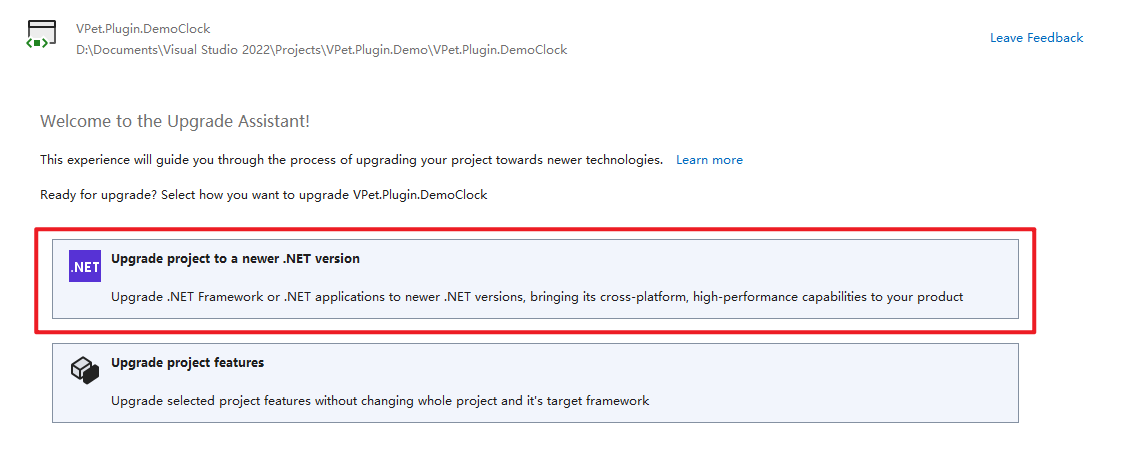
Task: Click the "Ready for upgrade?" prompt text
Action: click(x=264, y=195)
=-=-=
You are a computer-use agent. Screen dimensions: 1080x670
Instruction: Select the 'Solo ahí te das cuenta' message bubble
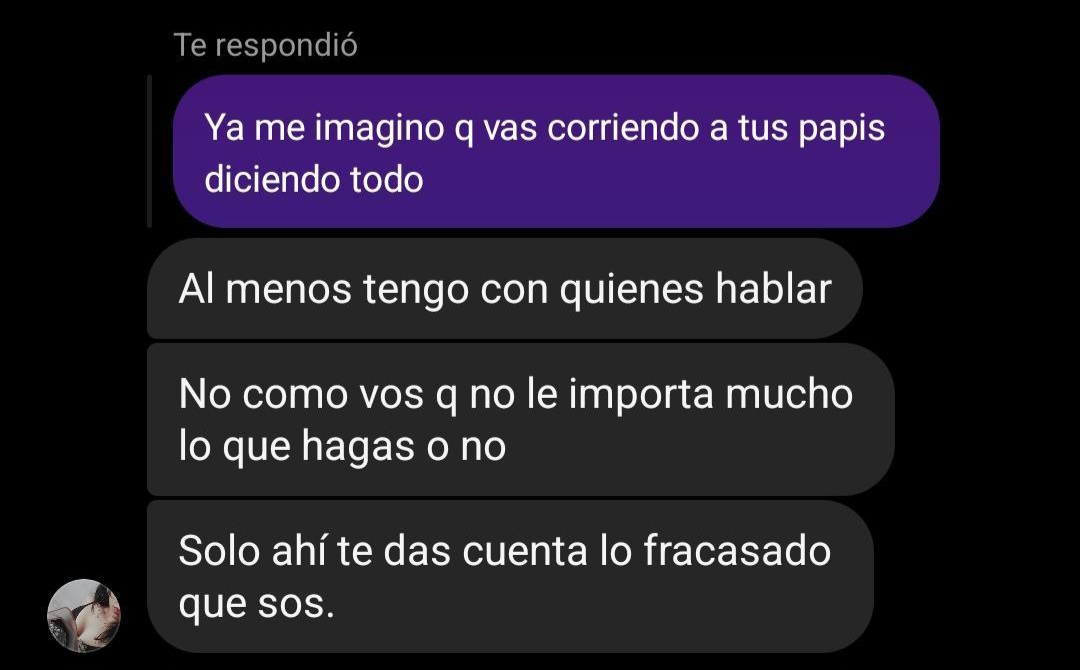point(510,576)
=-=-=
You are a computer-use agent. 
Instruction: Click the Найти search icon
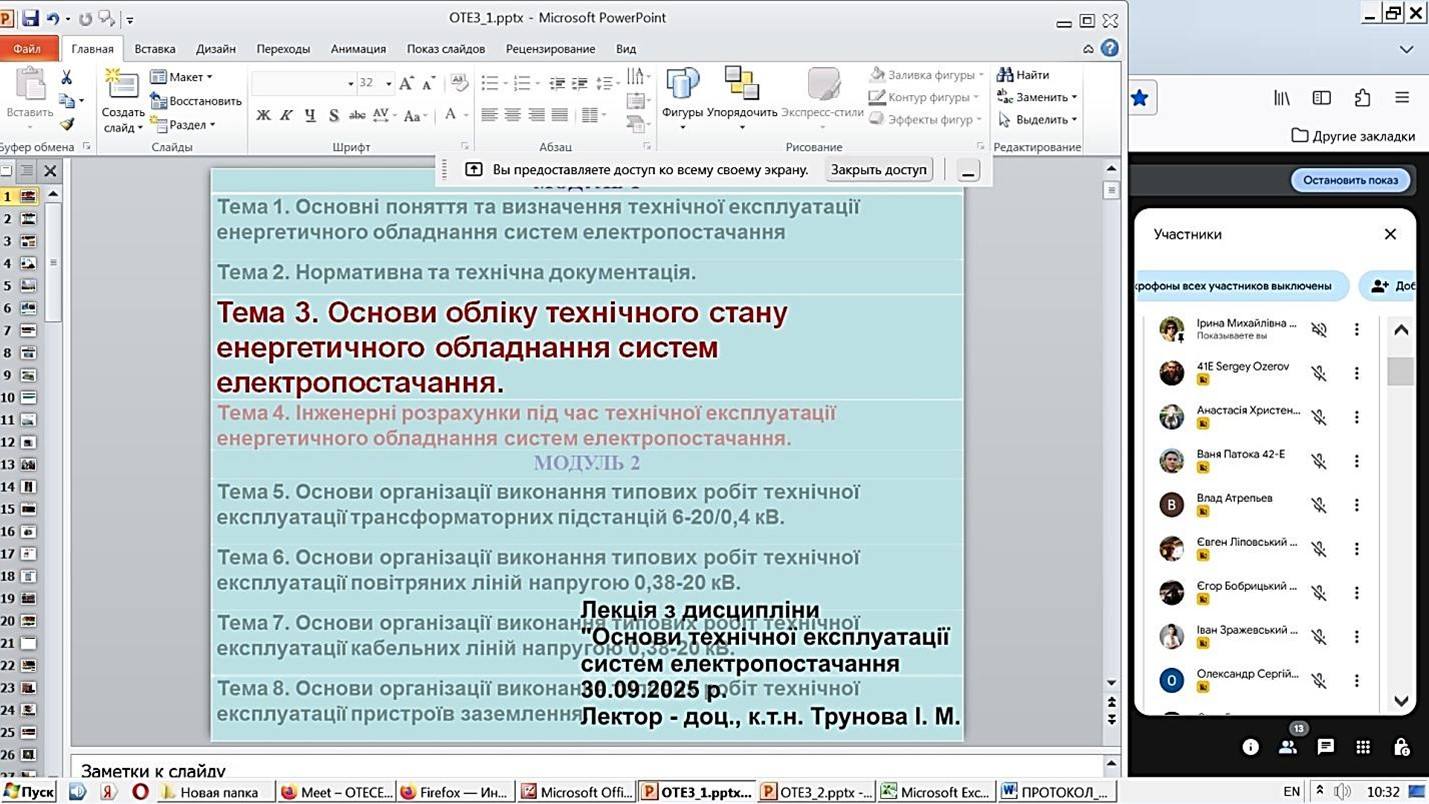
=-=-=
* **INSTRUCTIONS TO FOLLOW**:
Copy each line of the records containing the string "agent".

* **ANSWER SECTION**:
You are a computer-use agent. Screen dimensions: 1080x670
You are a computer-use agent. 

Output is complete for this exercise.